▶ **REQUIRED WORK**
Please rewrite the items below with "Keywording panel" changed to "Metadata panel" and nothing else altered, omitting the pictures from your version.

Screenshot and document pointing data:

___

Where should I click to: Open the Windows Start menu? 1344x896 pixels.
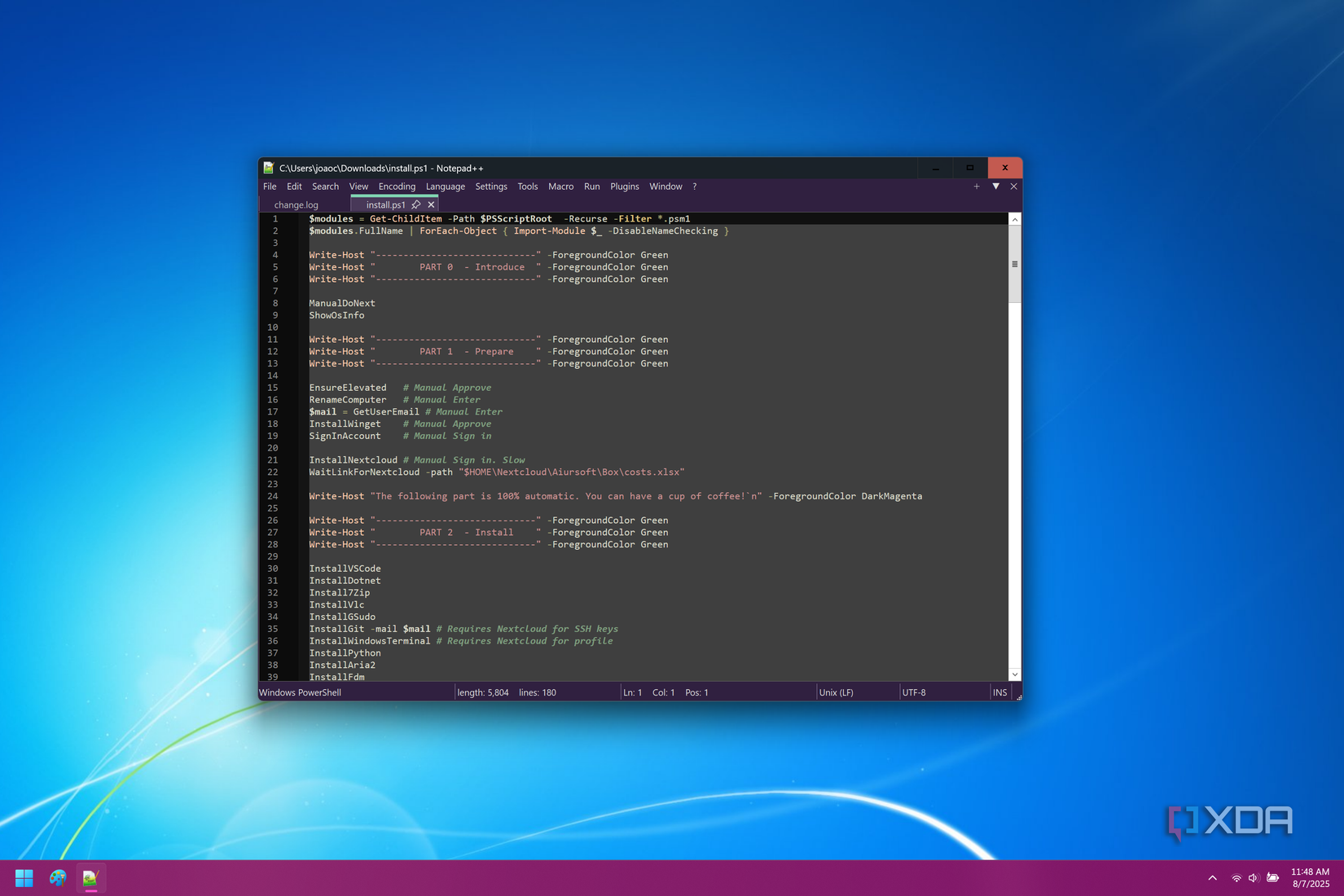(x=24, y=877)
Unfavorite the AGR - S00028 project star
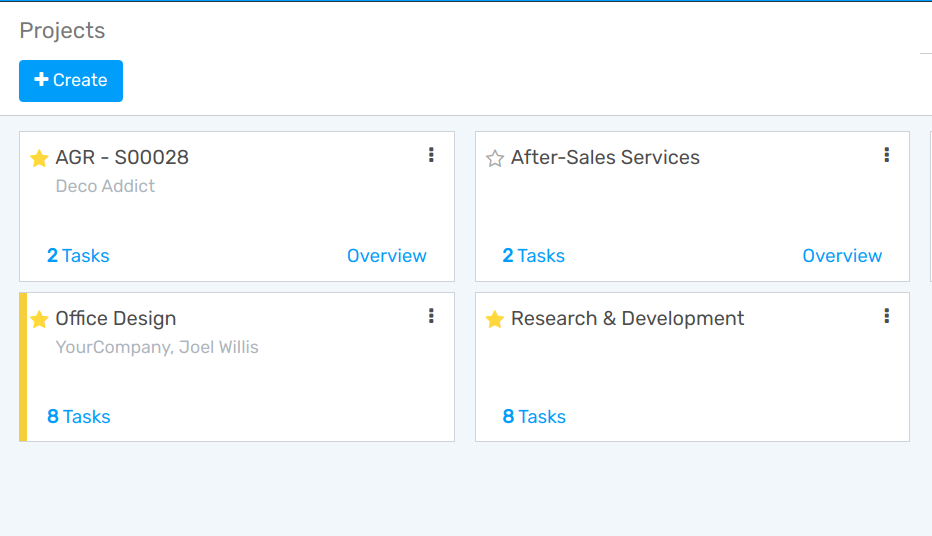Screen dimensions: 932x536 39,158
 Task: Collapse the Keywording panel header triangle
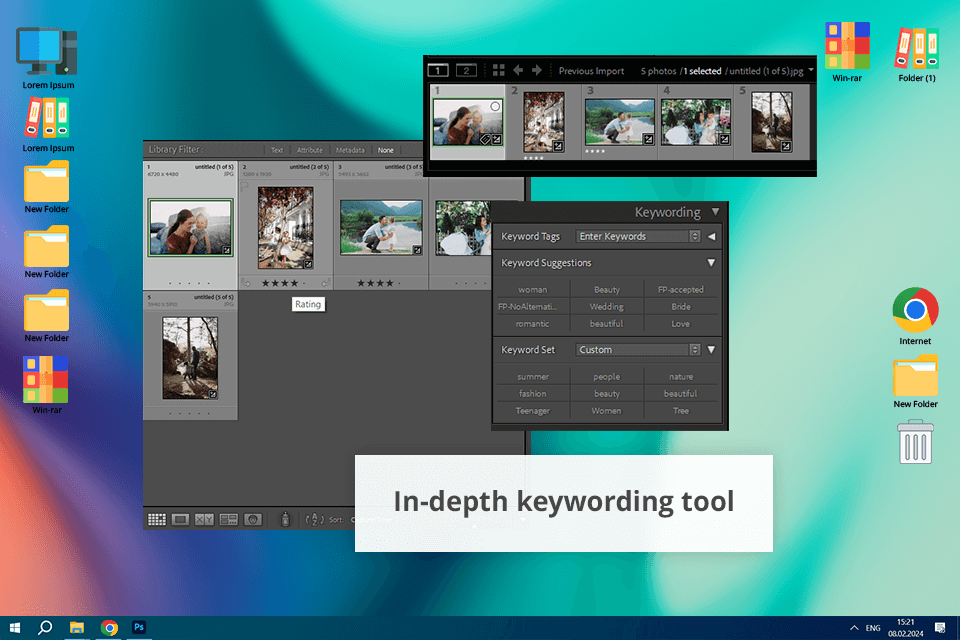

___

▶ **WRITTEN SOLUTION**
Where should I click to: Open the Windows Start menu? 1344x896 pixels.
(x=24, y=877)
Unfavorite the AGR - S00028 project star
Screen dimensions: 932x536 39,158
 Task: Collapse the Metadata panel header triangle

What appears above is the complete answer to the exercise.